- **What to do**
Give again only what runs from the line with "The image size is (393, 426)." to the final line of the entries below, exactly as written and without pictures.

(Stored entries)
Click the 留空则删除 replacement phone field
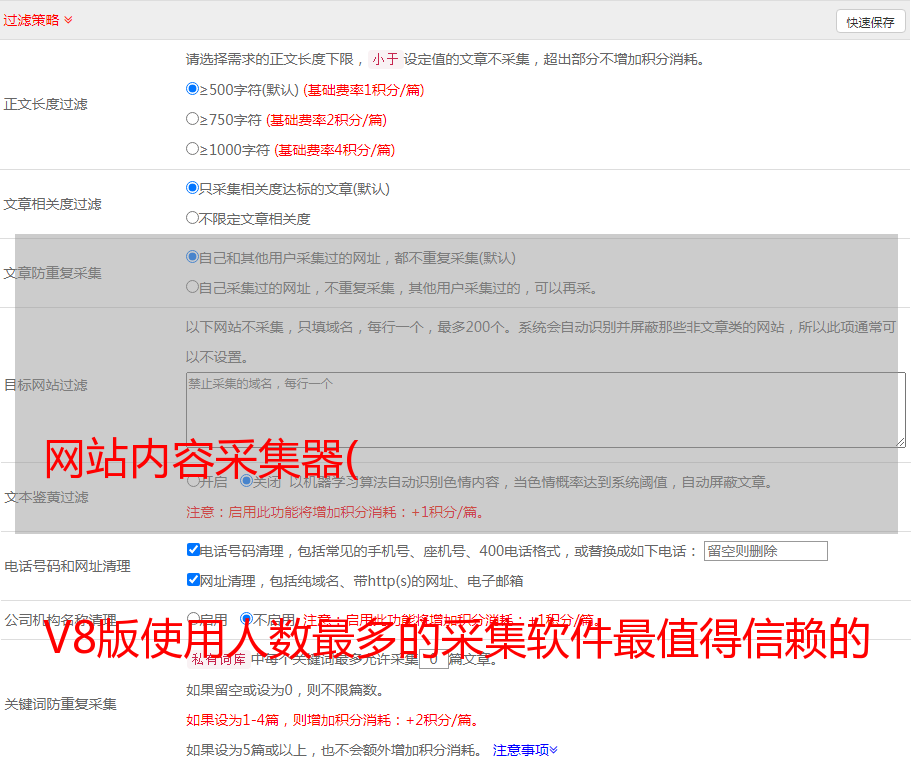Screen dimensions: 912x768 (765, 551)
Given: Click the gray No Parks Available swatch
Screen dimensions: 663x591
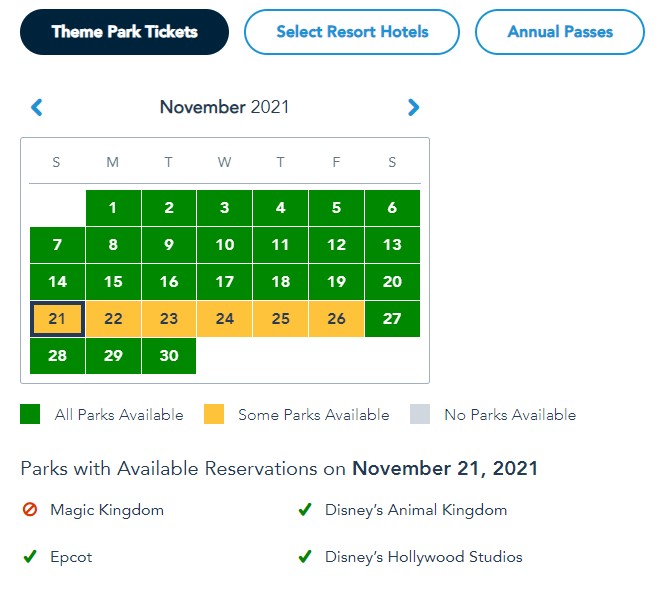Looking at the screenshot, I should 420,414.
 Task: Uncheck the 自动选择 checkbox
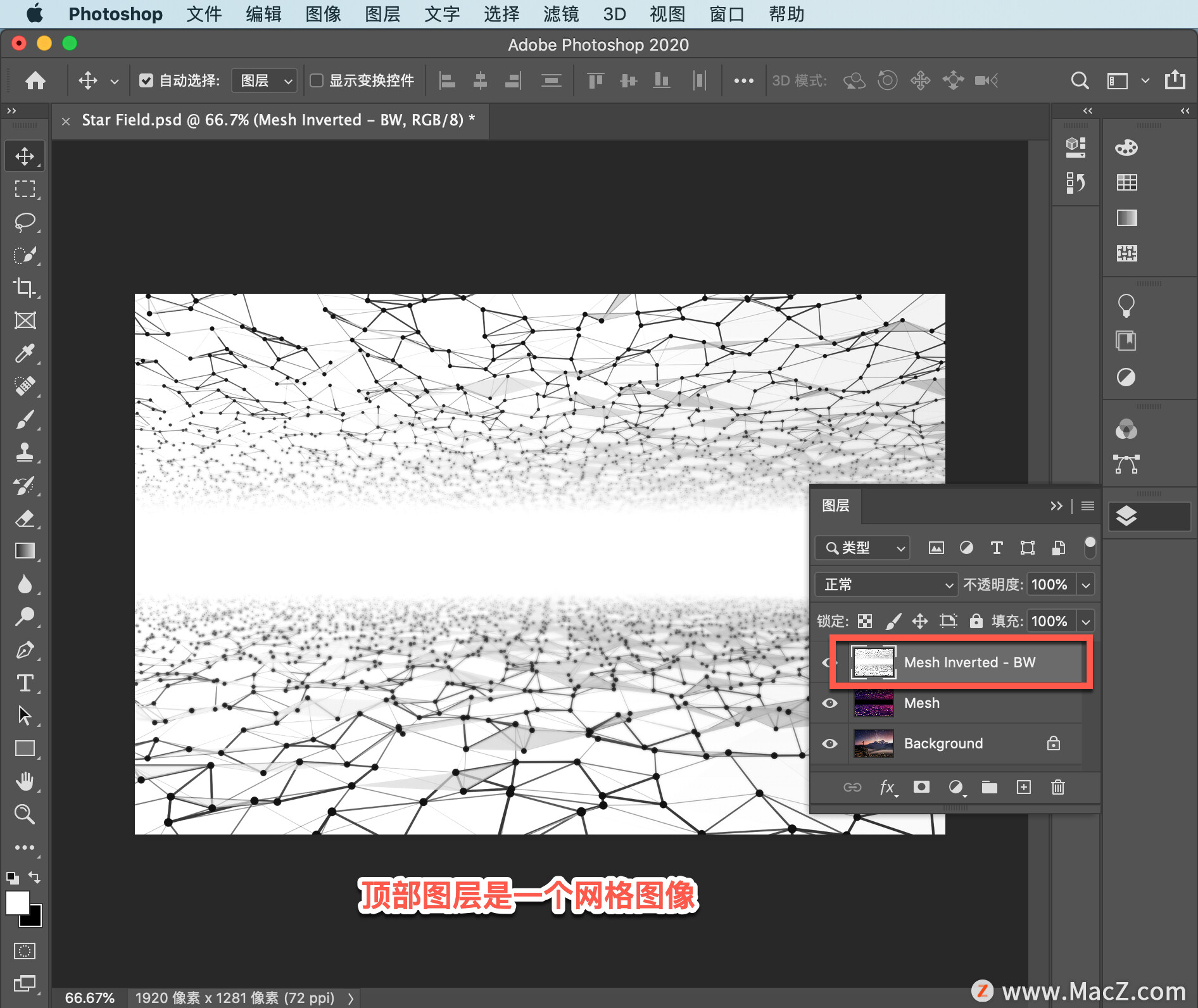click(146, 80)
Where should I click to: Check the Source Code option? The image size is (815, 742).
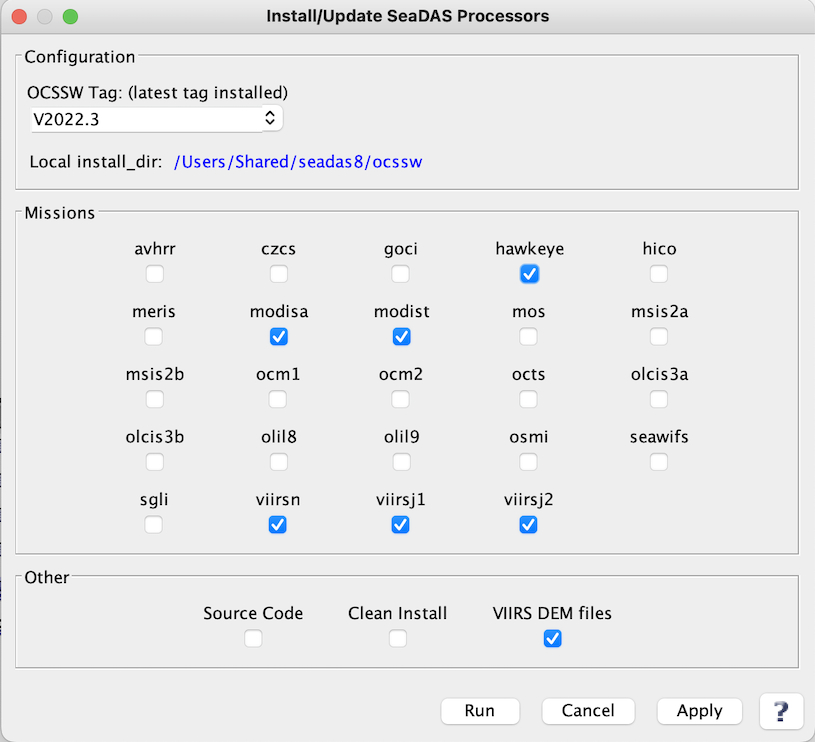click(x=253, y=638)
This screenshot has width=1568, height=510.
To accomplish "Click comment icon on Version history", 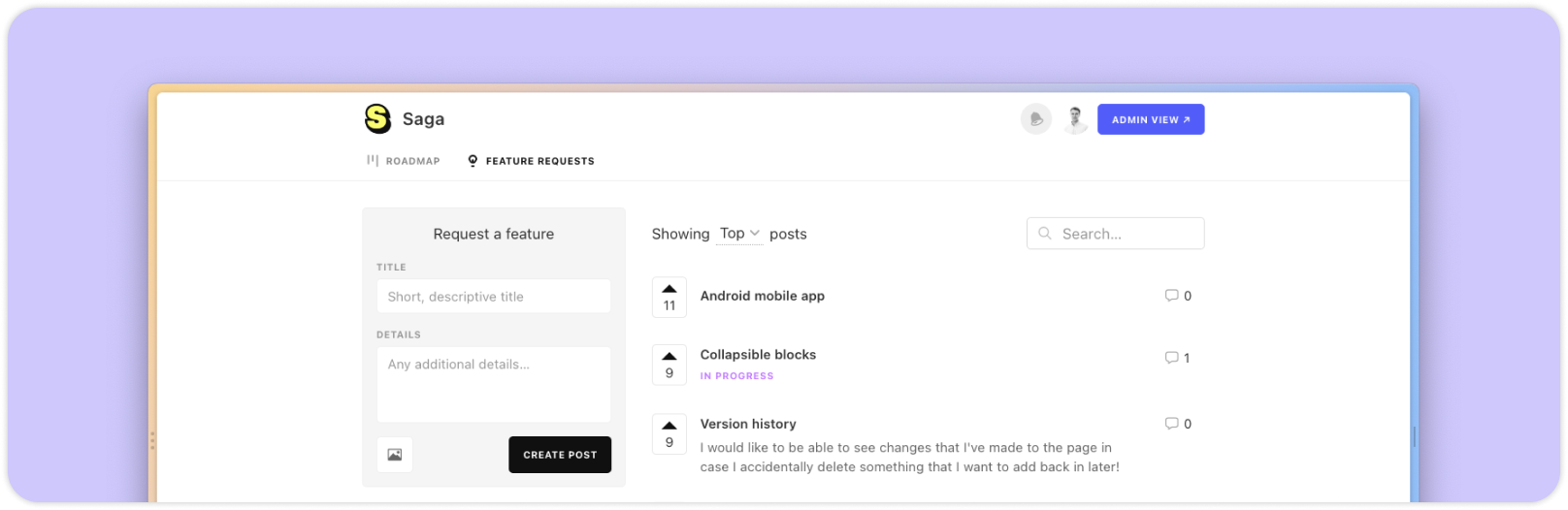I will (1171, 424).
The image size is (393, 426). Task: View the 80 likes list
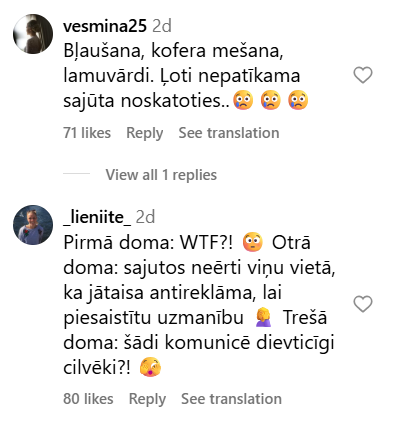point(88,399)

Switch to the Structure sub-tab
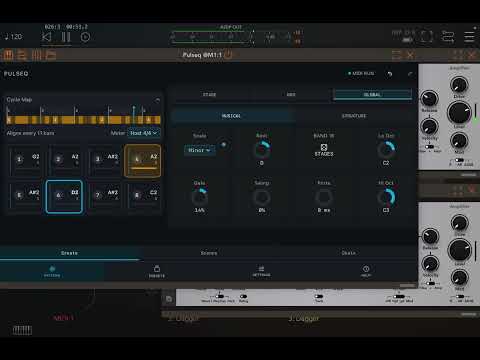pos(354,116)
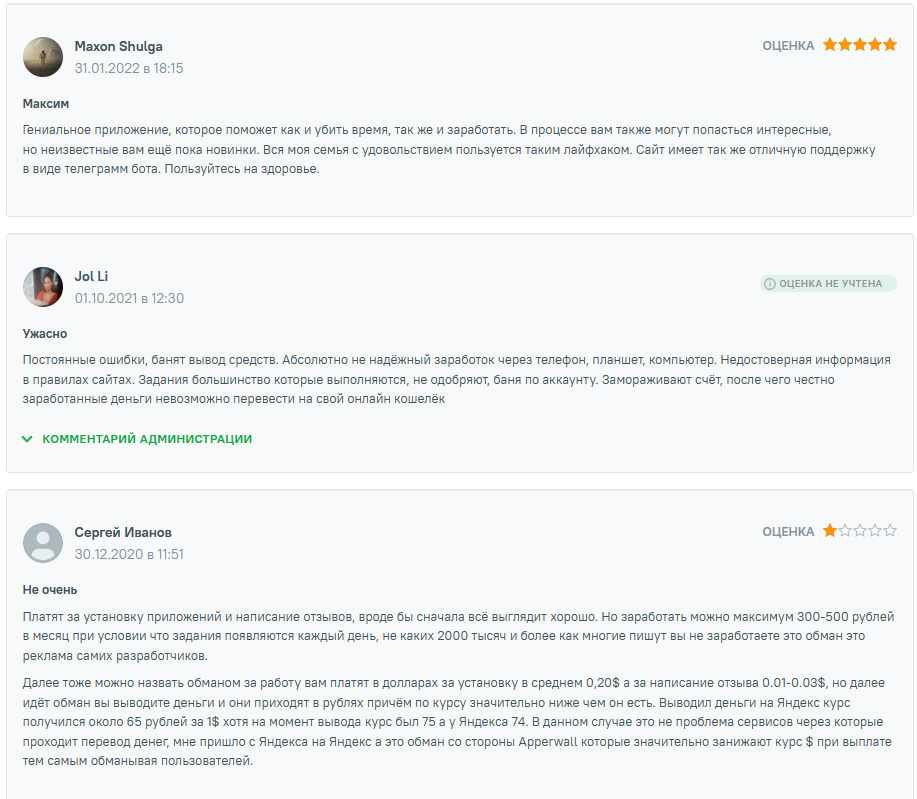Click the chevron beside КОММЕНТАРИЙ АДМИНИСТРАЦИИ

(29, 438)
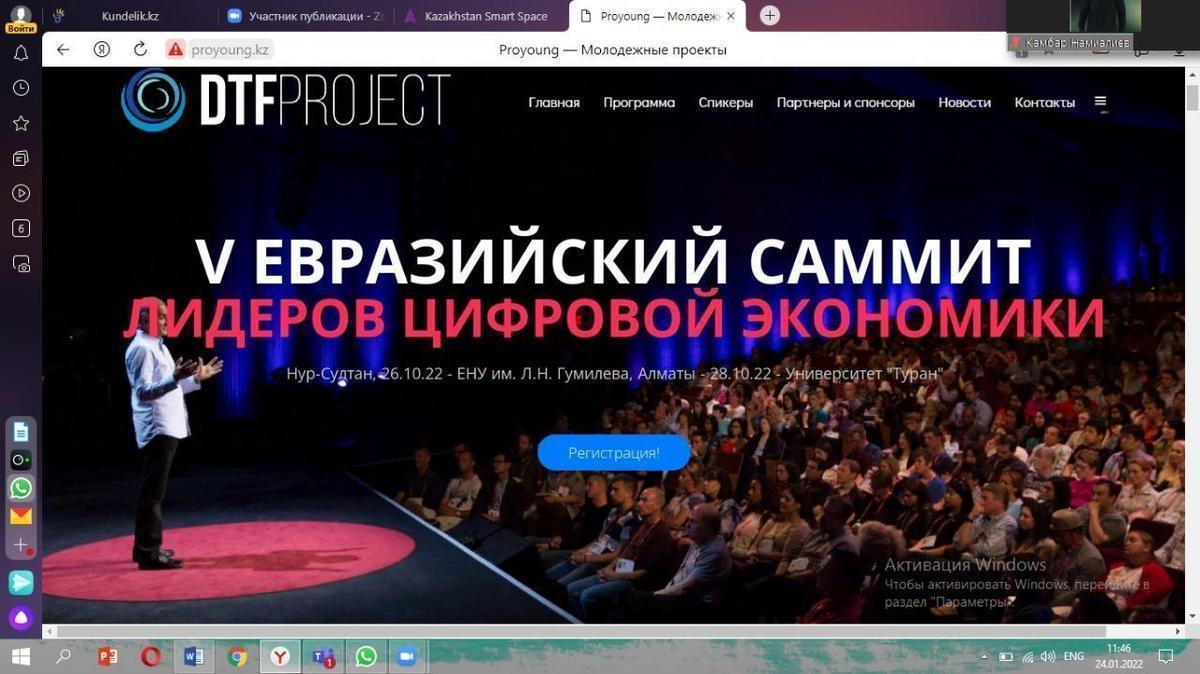The image size is (1200, 674).
Task: Expand the hamburger menu in the site navigation
Action: click(x=1100, y=101)
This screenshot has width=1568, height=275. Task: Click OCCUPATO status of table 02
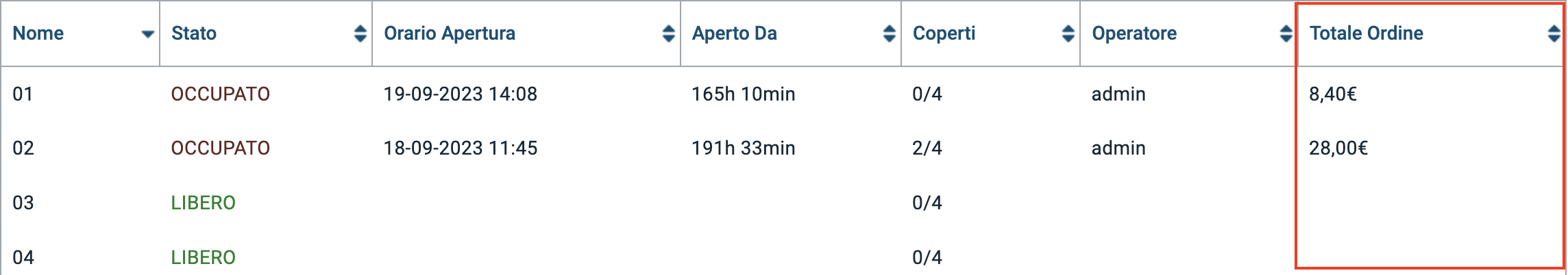click(x=220, y=148)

- **Answer box**
The image size is (393, 426). Task: View the 80 likes list
point(88,399)

Switch to the Structure sub-tab
pos(354,116)
Click the chevron beside КОММЕНТАРИЙ АДМИНИСТРАЦИИ

(29, 438)
The image size is (1200, 674).
Task: Expand the hamburger menu in the site navigation
Action: click(x=1100, y=101)
This screenshot has width=1568, height=275. Task: Click OCCUPATO status of table 02
click(x=220, y=148)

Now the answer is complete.